Soudain, elle est là ; elle m’arrive en plein dans les regards. Mon cœur s’arrête, puis m’étreint, et me tire vers elle.

Elle est demi-nue : une chemise mauve, courte et légère, tendue et bombée par ses seins, s’applique doucement, au mouvement de sa marche, sur le galbe de son ventre.

Elle revient du cabinet de toilette, un peu traînante et lasse des mille riens qu’elle a entrepris déjà, une brosse à dents à la main, la bouche toute mouillée et vermeille, les cheveux épars. La jambe est mince et jolie, le petit pied très cambré sur le haut talon pointu du soulier.

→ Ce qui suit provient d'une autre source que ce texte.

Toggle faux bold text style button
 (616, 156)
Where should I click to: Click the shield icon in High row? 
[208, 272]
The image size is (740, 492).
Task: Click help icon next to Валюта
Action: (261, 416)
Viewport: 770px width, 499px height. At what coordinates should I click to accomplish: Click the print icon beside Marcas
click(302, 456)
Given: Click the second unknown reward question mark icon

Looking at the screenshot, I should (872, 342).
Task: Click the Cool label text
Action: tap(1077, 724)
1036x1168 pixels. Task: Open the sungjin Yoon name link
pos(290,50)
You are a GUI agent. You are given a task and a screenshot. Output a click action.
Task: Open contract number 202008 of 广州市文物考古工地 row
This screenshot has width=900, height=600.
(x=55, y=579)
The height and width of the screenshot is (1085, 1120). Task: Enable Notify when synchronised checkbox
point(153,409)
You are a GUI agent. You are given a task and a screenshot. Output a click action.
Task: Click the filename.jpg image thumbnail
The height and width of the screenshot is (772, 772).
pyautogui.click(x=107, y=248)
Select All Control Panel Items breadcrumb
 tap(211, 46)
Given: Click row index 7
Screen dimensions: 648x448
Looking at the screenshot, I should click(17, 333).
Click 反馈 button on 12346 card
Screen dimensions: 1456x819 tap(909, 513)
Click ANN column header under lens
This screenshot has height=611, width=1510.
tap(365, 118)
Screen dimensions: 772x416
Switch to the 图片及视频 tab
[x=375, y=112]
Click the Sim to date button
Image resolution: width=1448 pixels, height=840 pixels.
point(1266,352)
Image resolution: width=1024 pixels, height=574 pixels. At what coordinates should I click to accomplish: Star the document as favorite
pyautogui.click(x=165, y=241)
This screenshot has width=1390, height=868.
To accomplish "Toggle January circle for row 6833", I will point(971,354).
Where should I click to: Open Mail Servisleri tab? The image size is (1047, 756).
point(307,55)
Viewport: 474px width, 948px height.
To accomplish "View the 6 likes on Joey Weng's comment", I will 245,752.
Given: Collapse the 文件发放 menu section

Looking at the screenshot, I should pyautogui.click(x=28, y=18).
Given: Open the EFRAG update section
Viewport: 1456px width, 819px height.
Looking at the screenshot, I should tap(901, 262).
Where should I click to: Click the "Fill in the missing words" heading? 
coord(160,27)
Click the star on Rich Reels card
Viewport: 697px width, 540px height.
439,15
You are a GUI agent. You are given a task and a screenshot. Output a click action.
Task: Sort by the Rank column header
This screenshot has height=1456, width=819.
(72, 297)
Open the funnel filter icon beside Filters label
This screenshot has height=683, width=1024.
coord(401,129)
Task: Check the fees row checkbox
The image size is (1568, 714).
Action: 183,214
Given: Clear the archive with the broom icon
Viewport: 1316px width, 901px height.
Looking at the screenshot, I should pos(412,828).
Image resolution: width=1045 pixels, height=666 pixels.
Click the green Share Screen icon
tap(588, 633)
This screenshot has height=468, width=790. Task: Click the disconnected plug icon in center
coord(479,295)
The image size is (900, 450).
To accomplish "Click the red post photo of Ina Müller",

La chambre, tout en chaos, est pleine d’un mélange d’odeurs : savon, poudre de riz, senteur aiguë de l’eau de Cologne, dans la lourdeur du matin enfermé.

Elle s’est éclipsée ; elle est revenue, tiède et savonneuse ; puis, toute fraîche, la figure rosissante, essuyant des gouttelettes d’eau.

Lui, discourt, explique une affaire. Il a allongé à demi les jambes. Tantôt il la regarde et tantôt il ne la regarde pas.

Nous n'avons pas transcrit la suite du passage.